§ **TASKS FOR THIS EXERCISE**
(a) In the article below on marijuana exposures among Colorado children, condense the paragraph beginning "For every 100,000 children in the state" into a short bulleted list that keeps its main facts.
(b) According to the article below on marijuana exposures among Colorado children, which organization is Dr. Genie Roosevelt affiliated with?
(c) Reproduce word for word the part of the article below on marijuana exposures among Colorado children that opens with the words containing "Officials had hoped" and closes with "Health by email.".

§ **PAGE TEXT**
··········

After recreational marijuana was legalized in Colorado, there was an increase in hospitalizations and poison control center visits for kids who'd been accidentally exposed to the drug, researchers say.
Recreational marijuana became available in Colorado in 2014, and three other states now allow recreational use, the study authors point out in JAMA Pediatrics.
Officials had hoped that the child resistant packaging requirements that were part of the recreational marijuana law "might blunt any potential increase" in accidental exposures in children, but the increase was more dramatic than expected, said senior author Dr. Genie Roosevelt of the Denver Health and Hospital Authority.
"These unintentional exposures and health care visits are preventable," she told Reuters Health by email.
Data from a children's hospital and a regional poison control center showed that between 2009 and 2015, 62 kids under age 10 were evaluated at the hospital and 163 calls were made to the poison control center related to recreational marijuana. Half the kids were under age three.
For every 100,000 children in the state, marijuana related hospital visits rose from about one to two over time. There were nine pediatric exposures reported at the poison control center in 2009 and 47 in 2015. Half of known exposures involved an edible product.
That's a faster increase than was happening in the rest of the U.S., the authors write.
Most of the time, the marijuana came from family or friends.
Half of kids stayed in the hospital less than 11 hours, and tended to have symptoms like drowsiness, agitation and vomiting, though four kids also experienced breathing difficulty known as respiratory depression.
"Marijuana exposures in young children have resulted in respiratory compromise requiring the use of a ventilator and intensive care unit admission in a handful of cases," Roosevelt said.
Though no one under 21 can buy, possess or use recreational marijuana in Colorado, edible products that look like regular baked goods or candy may attract young children, she said.
"Making these products less attractive may be effective in reducing ingestions in young children," she said.
Colorado just passed a bill, effective July 1st, prohibiting edible marijuana products that might be enticing to a child, she added.

··········

§ **RECORD EXTRACTS**
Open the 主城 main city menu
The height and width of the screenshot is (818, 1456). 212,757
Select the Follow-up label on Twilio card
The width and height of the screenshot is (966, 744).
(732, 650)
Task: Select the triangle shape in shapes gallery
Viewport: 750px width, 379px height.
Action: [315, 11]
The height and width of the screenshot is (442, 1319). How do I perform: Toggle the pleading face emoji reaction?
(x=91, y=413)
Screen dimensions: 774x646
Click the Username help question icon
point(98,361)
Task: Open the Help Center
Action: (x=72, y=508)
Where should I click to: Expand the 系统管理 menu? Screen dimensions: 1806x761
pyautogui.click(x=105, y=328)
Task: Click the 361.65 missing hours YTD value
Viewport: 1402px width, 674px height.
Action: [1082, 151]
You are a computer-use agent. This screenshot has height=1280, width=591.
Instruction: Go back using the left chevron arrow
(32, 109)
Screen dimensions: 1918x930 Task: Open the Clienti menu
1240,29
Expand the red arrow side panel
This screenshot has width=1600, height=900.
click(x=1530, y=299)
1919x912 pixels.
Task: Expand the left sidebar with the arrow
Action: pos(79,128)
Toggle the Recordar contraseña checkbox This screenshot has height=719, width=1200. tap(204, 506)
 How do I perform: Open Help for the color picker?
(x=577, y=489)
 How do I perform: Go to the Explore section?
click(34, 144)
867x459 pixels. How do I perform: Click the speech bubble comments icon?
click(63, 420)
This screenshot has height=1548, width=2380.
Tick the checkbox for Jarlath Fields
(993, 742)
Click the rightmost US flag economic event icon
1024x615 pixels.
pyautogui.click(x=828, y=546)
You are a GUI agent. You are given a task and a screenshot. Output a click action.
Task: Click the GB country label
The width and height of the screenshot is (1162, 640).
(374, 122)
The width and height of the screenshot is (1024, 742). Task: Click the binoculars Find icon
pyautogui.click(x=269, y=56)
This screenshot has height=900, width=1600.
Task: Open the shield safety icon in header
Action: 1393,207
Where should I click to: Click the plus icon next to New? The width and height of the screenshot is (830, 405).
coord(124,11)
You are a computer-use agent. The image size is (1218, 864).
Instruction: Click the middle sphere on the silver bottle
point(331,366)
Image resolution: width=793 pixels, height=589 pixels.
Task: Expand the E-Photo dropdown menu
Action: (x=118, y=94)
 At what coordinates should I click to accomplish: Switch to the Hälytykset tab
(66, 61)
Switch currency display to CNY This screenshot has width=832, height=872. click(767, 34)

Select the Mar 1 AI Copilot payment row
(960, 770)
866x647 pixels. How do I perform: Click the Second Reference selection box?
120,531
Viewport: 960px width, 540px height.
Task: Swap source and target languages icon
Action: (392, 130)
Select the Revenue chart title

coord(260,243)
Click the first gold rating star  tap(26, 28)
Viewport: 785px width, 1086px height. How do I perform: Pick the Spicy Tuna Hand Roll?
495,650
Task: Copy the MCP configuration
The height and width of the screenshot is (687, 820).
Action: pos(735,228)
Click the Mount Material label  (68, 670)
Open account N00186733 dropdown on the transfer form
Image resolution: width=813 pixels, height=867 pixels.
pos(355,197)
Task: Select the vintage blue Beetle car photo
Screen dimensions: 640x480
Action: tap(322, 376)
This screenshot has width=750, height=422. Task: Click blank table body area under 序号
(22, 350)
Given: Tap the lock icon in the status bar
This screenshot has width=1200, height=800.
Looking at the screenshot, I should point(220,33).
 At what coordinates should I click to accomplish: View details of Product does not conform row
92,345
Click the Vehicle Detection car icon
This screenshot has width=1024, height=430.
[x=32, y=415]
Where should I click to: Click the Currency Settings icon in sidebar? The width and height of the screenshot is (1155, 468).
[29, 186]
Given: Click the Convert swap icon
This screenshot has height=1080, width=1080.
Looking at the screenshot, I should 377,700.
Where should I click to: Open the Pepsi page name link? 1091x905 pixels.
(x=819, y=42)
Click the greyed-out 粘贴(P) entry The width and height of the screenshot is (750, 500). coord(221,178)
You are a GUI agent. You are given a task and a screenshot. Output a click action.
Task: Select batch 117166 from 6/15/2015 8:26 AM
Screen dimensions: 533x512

··········

§ **SOLUTIONS BELOW**
(a)
- Marijuana-related hospital visits rose from about one to two per 100,000 children in the state.
- Pediatric exposures reported to the poison control center grew from nine in 2009 to 47 in 2015.
- Half of known exposures involved an edible product.

(b) The Denver Health and Hospital Authority.

(c)
Officials had hoped that the child resistant packaging requirements that were part of the recreational marijuana law "might blunt any potential increase" in accidental exposures in children, but the increase was more dramatic than expected, said senior author Dr. Genie Roosevelt of the Denver Health and Hospital Authority.
"These unintentional exposures and health care visits are preventable," she told Reuters Health by email.